>> BEGIN INPUT DATA

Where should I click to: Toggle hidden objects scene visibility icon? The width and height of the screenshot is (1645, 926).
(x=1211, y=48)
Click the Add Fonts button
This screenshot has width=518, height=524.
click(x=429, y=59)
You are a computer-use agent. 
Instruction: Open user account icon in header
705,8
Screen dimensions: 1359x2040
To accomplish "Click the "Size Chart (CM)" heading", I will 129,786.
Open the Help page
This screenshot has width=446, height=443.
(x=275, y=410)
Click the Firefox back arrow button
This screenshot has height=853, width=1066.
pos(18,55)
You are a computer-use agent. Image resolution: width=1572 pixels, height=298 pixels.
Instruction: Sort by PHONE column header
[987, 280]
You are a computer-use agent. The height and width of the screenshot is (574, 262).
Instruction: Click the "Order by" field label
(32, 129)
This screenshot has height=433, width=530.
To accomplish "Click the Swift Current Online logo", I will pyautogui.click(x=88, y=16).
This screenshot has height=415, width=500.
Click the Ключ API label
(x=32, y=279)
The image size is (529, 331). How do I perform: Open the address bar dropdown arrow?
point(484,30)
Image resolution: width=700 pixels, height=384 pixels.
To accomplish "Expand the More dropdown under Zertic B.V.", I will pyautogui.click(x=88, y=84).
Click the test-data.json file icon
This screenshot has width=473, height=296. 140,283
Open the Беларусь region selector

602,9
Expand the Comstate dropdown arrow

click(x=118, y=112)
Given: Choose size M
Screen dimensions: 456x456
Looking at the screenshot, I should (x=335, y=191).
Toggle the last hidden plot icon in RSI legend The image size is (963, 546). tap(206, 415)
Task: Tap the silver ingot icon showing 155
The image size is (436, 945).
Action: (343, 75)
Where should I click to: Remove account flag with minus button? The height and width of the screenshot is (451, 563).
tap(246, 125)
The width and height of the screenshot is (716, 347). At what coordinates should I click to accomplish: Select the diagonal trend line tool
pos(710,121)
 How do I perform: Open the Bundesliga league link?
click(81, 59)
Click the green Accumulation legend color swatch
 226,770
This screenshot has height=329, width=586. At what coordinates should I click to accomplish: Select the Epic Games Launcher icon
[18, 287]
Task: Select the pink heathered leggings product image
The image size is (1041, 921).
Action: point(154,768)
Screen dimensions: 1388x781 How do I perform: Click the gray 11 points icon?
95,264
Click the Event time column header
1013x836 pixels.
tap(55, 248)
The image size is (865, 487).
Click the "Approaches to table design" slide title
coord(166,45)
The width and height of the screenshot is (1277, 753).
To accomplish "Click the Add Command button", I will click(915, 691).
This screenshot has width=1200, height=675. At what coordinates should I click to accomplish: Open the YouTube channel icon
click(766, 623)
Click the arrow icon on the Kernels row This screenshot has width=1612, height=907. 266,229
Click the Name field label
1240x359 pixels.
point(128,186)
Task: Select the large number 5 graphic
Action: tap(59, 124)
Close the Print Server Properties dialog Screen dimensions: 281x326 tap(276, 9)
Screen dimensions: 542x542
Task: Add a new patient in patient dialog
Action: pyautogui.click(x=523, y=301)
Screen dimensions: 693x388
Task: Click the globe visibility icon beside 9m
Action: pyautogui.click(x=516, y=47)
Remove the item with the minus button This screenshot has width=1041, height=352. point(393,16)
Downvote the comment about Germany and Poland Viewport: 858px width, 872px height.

>> END INPUT DATA

* WHAT THE TASK ASKS
List every line of the items above that contains the word "minus".

* RESPONSE
Where should I click to: Remove account flag with minus button? The height and width of the screenshot is (451, 563).
Remove the item with the minus button This screenshot has width=1041, height=352. point(393,16)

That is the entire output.